With all due respect, I think that I answered that. I said that it is very unlikely that there will be negative value, but the market makes the judgment if something has gone down in value. If you put a property on the market or to rent, the market determines whether its value has gone down. That is how every price is achieved. I hope that that answers the noble Baroness—she is looking a little bit negative. I cannot imagine that we can set up a system that prescribes that a property is worth this or that amount; the market determines that.
(13 years, 10 months ago)
Grand CommitteeThis is a commercial market-driven project. In any commercial market-driven project there are going to be properties and buildings where, as the noble Lord rightly says, a cost may not be acceptable within the repayment fund or may not be within the golden rule. My sense, and that of the department, is that we set up the structure and see how it proceeds. I live in an oil-fired house in a rural community where we cannot get gas, as do many, as the noble Lord said. If it does not make commercial reality for market-driven forces to help with that, the department and Government should look at how that can best be achieved.
Until the commercial equation is worked out, however, and until I have seen the assessor and the accreditor, I cannot begin to see whether that is a viable proposition.
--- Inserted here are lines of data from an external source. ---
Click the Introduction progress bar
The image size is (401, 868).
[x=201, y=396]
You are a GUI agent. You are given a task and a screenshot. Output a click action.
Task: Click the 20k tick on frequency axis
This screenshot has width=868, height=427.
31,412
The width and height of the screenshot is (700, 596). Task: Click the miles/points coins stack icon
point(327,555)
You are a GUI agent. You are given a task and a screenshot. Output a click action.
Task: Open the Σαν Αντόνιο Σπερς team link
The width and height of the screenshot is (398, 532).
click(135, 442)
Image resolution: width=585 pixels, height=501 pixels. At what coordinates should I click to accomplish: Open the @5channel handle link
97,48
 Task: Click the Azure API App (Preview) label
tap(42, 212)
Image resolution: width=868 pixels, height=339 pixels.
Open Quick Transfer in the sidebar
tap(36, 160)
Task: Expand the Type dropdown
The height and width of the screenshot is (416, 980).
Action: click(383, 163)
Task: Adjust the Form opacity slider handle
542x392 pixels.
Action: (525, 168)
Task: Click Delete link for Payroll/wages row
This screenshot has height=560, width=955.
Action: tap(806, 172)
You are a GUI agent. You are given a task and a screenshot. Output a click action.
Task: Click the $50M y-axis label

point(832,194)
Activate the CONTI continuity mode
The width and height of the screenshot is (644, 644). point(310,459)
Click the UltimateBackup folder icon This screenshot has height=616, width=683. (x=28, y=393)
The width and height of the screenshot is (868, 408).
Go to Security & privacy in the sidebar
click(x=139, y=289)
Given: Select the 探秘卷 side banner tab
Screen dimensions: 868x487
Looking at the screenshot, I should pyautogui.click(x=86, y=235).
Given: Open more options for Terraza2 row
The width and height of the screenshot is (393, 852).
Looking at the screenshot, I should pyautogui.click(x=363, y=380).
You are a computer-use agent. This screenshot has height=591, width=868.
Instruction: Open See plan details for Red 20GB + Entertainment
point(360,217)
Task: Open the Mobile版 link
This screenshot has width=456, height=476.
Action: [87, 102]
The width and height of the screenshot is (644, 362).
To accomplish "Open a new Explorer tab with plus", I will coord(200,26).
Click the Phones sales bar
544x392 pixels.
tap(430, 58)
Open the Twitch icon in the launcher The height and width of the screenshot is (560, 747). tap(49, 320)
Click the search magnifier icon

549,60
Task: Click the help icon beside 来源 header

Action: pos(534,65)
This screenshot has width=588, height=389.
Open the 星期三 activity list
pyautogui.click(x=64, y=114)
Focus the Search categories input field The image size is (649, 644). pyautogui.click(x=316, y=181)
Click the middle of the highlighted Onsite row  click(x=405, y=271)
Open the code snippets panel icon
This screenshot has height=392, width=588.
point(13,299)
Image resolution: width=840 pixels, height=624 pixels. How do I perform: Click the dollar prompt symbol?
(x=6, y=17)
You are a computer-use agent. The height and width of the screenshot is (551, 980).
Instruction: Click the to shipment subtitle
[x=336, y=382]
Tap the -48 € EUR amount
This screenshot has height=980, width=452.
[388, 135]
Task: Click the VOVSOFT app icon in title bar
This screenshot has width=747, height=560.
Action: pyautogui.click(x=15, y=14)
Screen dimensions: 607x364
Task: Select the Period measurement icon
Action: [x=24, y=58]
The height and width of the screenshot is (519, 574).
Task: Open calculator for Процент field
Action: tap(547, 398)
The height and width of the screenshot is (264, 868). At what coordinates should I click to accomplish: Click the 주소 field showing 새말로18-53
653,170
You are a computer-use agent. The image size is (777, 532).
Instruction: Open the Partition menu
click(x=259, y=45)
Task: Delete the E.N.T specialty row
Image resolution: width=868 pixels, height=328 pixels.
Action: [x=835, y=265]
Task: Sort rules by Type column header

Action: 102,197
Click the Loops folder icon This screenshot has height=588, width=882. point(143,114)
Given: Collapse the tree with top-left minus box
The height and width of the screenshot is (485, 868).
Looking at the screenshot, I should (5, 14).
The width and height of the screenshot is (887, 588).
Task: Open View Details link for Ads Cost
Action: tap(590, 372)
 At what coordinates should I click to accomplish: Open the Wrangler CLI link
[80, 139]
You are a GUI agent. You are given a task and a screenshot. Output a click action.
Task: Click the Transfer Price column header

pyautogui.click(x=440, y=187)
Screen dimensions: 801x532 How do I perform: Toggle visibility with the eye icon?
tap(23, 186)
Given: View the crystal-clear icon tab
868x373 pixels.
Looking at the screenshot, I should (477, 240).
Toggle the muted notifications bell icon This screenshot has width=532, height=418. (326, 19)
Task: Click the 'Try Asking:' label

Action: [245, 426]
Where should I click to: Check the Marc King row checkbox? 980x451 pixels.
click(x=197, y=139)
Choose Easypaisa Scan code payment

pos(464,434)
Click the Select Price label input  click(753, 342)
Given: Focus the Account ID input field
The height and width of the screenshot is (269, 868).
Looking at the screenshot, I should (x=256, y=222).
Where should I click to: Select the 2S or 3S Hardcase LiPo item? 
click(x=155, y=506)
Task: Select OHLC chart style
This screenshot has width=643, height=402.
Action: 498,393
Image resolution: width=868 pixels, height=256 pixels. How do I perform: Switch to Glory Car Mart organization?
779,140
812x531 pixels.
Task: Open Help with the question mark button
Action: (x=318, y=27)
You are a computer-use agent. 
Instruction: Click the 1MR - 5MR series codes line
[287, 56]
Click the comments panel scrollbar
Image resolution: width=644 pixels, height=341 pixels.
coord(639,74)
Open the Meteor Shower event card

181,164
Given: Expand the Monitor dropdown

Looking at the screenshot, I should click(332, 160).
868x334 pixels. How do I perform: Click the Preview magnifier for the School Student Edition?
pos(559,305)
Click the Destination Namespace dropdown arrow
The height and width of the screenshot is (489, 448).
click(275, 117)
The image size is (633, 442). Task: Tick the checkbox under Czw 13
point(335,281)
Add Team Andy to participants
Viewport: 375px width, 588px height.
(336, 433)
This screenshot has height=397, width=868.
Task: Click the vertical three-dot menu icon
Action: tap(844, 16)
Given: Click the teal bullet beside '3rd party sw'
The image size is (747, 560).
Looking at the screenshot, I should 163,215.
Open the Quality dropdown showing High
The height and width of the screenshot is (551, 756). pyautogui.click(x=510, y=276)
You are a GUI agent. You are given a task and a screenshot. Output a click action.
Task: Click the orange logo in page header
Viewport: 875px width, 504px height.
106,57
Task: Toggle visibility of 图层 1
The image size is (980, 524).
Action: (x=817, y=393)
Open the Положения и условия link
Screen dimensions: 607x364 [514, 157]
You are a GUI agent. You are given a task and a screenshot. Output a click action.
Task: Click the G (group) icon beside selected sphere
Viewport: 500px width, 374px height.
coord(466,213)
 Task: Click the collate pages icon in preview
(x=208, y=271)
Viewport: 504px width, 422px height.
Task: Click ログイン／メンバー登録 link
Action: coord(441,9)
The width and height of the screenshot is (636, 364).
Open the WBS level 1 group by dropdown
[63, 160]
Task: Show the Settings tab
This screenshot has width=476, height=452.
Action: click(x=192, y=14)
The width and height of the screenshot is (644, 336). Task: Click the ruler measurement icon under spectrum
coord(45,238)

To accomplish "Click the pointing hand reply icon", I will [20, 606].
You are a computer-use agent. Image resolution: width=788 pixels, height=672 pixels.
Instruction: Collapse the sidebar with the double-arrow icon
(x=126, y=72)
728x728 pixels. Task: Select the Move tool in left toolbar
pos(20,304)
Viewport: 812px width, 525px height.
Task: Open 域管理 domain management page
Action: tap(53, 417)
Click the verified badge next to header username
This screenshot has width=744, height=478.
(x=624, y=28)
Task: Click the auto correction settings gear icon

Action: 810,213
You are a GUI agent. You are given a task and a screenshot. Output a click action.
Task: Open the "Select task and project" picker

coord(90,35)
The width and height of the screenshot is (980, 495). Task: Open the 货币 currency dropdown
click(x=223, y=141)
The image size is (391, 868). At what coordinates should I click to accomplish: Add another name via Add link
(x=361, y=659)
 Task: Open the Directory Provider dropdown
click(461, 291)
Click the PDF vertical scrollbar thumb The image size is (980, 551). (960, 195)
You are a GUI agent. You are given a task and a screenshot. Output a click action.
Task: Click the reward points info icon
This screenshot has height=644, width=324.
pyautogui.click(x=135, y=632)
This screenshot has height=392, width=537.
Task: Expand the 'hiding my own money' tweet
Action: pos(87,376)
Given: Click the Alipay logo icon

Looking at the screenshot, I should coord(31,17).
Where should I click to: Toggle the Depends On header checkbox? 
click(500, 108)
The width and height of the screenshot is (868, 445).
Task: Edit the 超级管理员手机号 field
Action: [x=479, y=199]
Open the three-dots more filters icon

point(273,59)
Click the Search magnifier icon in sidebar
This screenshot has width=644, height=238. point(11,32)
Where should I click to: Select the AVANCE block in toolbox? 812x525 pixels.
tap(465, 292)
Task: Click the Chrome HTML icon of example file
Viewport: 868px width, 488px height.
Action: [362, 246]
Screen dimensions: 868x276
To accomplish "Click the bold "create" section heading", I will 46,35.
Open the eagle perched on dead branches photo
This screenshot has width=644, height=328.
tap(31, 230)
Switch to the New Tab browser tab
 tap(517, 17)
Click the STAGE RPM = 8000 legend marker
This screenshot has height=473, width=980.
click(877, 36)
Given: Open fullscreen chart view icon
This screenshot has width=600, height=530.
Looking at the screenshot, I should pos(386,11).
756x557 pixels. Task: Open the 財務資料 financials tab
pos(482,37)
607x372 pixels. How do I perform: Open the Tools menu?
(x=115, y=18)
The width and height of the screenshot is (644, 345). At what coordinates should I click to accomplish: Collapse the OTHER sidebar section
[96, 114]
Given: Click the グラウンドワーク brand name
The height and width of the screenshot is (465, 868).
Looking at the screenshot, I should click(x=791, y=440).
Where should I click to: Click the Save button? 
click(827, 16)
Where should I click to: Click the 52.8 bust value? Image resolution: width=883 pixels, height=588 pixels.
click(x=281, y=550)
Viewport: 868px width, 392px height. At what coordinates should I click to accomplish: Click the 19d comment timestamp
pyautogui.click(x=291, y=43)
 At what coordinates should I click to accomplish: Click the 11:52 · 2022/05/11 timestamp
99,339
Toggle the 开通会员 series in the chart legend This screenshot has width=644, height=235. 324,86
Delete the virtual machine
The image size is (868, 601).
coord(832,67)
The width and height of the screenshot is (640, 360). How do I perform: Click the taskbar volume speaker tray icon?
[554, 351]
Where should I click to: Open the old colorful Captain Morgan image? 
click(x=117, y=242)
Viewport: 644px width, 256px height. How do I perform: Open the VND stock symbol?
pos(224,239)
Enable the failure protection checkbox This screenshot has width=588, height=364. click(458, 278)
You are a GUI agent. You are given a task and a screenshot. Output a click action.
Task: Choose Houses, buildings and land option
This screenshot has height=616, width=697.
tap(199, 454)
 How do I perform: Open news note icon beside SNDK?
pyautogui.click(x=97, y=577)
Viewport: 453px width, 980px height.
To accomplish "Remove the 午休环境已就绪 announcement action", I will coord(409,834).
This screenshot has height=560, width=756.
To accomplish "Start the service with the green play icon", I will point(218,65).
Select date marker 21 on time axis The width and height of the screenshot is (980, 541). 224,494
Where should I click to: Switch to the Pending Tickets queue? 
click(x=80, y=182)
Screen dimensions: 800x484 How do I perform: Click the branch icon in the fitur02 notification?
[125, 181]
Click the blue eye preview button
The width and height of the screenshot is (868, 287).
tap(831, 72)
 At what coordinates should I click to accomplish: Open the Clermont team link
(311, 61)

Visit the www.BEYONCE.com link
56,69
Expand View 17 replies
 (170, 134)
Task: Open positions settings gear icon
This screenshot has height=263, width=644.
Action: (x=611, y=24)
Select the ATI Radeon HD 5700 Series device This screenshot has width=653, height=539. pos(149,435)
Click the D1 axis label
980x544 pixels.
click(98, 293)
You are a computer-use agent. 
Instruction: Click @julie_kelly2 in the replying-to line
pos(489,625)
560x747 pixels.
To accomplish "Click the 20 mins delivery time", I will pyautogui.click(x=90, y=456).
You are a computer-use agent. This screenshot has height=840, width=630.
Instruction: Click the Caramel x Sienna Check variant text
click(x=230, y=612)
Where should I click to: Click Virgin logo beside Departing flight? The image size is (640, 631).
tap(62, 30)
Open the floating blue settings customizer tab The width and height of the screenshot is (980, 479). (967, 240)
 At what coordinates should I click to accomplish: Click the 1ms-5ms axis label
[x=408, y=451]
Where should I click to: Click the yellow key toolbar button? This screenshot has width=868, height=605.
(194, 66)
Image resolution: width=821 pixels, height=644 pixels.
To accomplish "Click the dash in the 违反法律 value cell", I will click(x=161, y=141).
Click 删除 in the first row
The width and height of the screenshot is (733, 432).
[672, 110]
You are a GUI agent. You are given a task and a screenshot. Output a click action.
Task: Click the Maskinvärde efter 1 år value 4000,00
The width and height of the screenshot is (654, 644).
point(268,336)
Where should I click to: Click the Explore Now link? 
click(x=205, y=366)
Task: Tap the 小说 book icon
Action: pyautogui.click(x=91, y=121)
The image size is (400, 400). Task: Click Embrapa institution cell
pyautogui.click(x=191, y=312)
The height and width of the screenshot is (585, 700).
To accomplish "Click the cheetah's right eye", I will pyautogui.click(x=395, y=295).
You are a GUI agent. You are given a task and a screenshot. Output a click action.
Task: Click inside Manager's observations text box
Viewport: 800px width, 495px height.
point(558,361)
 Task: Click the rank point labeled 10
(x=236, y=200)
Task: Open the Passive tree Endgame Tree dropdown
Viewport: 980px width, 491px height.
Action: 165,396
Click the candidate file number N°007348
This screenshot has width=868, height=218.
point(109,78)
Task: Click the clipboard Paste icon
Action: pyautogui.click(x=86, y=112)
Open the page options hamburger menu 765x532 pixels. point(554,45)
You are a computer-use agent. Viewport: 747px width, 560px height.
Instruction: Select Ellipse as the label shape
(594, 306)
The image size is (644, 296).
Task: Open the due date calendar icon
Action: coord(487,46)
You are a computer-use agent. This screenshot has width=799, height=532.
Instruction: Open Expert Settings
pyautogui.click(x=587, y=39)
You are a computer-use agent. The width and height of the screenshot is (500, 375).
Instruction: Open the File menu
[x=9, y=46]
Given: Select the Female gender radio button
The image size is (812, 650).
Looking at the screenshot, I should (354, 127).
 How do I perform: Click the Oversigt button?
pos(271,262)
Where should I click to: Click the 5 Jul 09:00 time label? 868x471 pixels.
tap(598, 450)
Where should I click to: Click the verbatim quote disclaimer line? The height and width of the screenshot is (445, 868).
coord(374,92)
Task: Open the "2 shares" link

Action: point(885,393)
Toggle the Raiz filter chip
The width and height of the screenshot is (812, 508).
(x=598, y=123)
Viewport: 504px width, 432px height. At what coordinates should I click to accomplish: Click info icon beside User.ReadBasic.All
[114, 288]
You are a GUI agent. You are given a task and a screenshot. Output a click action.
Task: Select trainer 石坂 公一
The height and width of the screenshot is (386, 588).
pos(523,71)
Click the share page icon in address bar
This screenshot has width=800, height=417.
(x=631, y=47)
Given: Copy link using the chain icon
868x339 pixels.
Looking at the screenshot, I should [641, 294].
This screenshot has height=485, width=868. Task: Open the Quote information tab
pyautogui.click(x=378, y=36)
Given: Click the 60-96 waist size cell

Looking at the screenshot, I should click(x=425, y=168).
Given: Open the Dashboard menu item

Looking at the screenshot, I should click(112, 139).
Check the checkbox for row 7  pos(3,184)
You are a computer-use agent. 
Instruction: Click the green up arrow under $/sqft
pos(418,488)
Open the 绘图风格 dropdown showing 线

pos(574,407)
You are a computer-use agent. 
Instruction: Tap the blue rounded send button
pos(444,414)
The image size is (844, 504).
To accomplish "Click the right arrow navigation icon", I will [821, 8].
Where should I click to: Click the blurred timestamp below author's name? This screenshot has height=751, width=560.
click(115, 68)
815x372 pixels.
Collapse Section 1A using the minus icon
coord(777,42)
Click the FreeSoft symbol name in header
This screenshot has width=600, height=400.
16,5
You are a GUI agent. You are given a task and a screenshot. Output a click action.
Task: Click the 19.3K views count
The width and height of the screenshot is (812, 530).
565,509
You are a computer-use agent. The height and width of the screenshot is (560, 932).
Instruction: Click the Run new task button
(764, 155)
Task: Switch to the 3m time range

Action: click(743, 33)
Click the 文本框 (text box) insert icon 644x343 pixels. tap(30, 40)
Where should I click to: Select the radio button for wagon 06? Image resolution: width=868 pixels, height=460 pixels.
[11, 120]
It is incumbent upon the Government to regroup at a point, as the noble Lord rightly says, to see where it has not worked with these properties, what can be done to help, what type of people are not able to take full advantage of the scheme and then see where the Government can help. I look particularly here at the vulnerable, who are vital to this, particularly the vulnerable in rural communities where they cannot have the benefit of this if the numbers do not work out.
I hope that that deals with the noble Lord’s point. However, I think that he is absolutely right. The scheme needs to be road-tested to ensure that it works and we must keep a watchful eye on it. Getting these things precisely ordered is a very good thing for the Bill.
I regret to say that I have forgotten where I was but I have a feeling that I was somewhere like subsection (5) —or was it subsection (4)?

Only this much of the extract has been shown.